- _TASK BRIEF_: Give the records again in full, exactly as they appear.

- _SUPPLIED RECORDS_:
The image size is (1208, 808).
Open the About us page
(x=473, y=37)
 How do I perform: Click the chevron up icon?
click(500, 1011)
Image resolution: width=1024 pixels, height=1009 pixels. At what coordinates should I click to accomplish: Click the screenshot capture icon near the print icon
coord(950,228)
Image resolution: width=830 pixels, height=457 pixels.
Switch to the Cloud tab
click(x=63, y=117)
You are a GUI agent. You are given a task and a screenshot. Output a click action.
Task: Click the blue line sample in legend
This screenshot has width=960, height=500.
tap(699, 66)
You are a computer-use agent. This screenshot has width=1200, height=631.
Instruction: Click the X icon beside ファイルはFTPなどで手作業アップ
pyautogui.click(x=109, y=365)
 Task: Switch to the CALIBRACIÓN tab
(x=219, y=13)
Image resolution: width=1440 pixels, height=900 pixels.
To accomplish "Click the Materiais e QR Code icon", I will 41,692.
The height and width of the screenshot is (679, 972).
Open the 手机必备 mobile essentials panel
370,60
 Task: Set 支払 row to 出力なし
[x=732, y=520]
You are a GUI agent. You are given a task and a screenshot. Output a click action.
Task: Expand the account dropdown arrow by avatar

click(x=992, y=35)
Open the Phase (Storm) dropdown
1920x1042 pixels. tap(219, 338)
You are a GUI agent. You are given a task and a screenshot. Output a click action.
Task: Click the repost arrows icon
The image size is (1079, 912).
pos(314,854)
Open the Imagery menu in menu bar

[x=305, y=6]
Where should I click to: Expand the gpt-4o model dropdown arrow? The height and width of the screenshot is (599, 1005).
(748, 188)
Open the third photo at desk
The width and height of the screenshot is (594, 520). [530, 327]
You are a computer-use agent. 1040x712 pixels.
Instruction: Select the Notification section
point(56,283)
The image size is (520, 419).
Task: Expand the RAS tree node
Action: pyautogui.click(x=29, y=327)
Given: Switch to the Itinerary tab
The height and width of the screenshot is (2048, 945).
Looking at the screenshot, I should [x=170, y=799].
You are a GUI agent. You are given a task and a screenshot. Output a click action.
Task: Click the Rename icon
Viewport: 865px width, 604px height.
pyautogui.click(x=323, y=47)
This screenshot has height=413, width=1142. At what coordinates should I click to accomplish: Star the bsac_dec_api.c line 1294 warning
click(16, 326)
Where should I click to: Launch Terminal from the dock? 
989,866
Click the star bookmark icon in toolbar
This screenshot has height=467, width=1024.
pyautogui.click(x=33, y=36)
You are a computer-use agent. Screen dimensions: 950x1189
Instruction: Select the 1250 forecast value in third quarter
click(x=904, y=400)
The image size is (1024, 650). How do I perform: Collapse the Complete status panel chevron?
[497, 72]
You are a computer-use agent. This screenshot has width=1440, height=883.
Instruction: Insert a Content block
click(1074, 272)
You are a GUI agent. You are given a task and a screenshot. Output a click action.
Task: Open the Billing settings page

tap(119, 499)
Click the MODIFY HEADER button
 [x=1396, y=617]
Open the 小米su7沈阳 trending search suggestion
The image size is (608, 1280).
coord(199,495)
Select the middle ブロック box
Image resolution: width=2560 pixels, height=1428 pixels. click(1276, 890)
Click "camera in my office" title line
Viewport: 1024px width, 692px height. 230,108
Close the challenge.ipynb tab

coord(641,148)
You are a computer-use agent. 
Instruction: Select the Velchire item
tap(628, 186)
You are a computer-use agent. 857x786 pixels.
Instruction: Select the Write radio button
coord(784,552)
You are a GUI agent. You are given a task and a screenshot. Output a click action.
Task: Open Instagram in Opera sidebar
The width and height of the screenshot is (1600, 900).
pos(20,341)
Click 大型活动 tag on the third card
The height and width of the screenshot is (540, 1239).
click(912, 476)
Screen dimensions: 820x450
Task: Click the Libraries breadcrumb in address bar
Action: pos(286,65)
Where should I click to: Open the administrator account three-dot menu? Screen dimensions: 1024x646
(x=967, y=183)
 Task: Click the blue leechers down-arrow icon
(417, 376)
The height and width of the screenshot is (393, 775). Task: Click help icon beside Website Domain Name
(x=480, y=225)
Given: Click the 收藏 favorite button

- _RESULT BELOW_:
The image size is (1208, 808).
Open the About us page
(x=473, y=37)
 How do I perform: Click the chevron up icon?
click(500, 1011)
Image resolution: width=1024 pixels, height=1009 pixels. At what coordinates should I click to accomplish: Click the screenshot capture icon near the print icon
coord(950,228)
Image resolution: width=830 pixels, height=457 pixels.
Switch to the Cloud tab
click(x=63, y=117)
You are a GUI agent. You are given a task and a screenshot. Output a click action.
Task: Click the blue line sample in legend
This screenshot has width=960, height=500.
tap(699, 66)
You are a computer-use agent. This screenshot has width=1200, height=631.
Instruction: Click the X icon beside ファイルはFTPなどで手作業アップ
pyautogui.click(x=109, y=365)
 Task: Switch to the CALIBRACIÓN tab
(x=219, y=13)
Image resolution: width=1440 pixels, height=900 pixels.
To accomplish "Click the Materiais e QR Code icon", I will 41,692.
The height and width of the screenshot is (679, 972).
Open the 手机必备 mobile essentials panel
370,60
 Task: Set 支払 row to 出力なし
[x=732, y=520]
You are a GUI agent. You are given a task and a screenshot. Output a click action.
Task: Expand the account dropdown arrow by avatar

click(x=992, y=35)
Open the Phase (Storm) dropdown
1920x1042 pixels. tap(219, 338)
You are a GUI agent. You are given a task and a screenshot. Output a click action.
Task: Click the repost arrows icon
The image size is (1079, 912).
pos(314,854)
Open the Imagery menu in menu bar

[x=305, y=6]
Where should I click to: Expand the gpt-4o model dropdown arrow? The height and width of the screenshot is (599, 1005).
(748, 188)
Open the third photo at desk
The width and height of the screenshot is (594, 520). [530, 327]
You are a computer-use agent. 1040x712 pixels.
Instruction: Select the Notification section
point(56,283)
The image size is (520, 419).
Task: Expand the RAS tree node
Action: pyautogui.click(x=29, y=327)
Given: Switch to the Itinerary tab
The height and width of the screenshot is (2048, 945).
Looking at the screenshot, I should [x=170, y=799].
You are a GUI agent. You are given a task and a screenshot. Output a click action.
Task: Click the Rename icon
Viewport: 865px width, 604px height.
pyautogui.click(x=323, y=47)
This screenshot has height=413, width=1142. At what coordinates should I click to accomplish: Star the bsac_dec_api.c line 1294 warning
click(16, 326)
Where should I click to: Launch Terminal from the dock? 
989,866
Click the star bookmark icon in toolbar
This screenshot has height=467, width=1024.
pyautogui.click(x=33, y=36)
You are a computer-use agent. Screen dimensions: 950x1189
Instruction: Select the 1250 forecast value in third quarter
click(x=904, y=400)
The image size is (1024, 650). How do I perform: Collapse the Complete status panel chevron?
[497, 72]
You are a computer-use agent. This screenshot has width=1440, height=883.
Instruction: Insert a Content block
click(1074, 272)
You are a GUI agent. You are given a task and a screenshot. Output a click action.
Task: Open the Billing settings page

tap(119, 499)
Click the MODIFY HEADER button
 [x=1396, y=617]
Open the 小米su7沈阳 trending search suggestion
The image size is (608, 1280).
coord(199,495)
Select the middle ブロック box
Image resolution: width=2560 pixels, height=1428 pixels. click(1276, 890)
Click "camera in my office" title line
Viewport: 1024px width, 692px height. 230,108
Close the challenge.ipynb tab

coord(641,148)
You are a computer-use agent. 
Instruction: Select the Velchire item
tap(628, 186)
You are a computer-use agent. 857x786 pixels.
Instruction: Select the Write radio button
coord(784,552)
You are a GUI agent. You are given a task and a screenshot. Output a click action.
Task: Open Instagram in Opera sidebar
The width and height of the screenshot is (1600, 900).
pos(20,341)
Click 大型活动 tag on the third card
The height and width of the screenshot is (540, 1239).
click(912, 476)
Screen dimensions: 820x450
Task: Click the Libraries breadcrumb in address bar
Action: pos(286,65)
Where should I click to: Open the administrator account three-dot menu? Screen dimensions: 1024x646
(x=967, y=183)
 Task: Click the blue leechers down-arrow icon
(417, 376)
The height and width of the screenshot is (393, 775). Task: Click help icon beside Website Domain Name
(x=480, y=225)
Given: Click the 收藏 favorite button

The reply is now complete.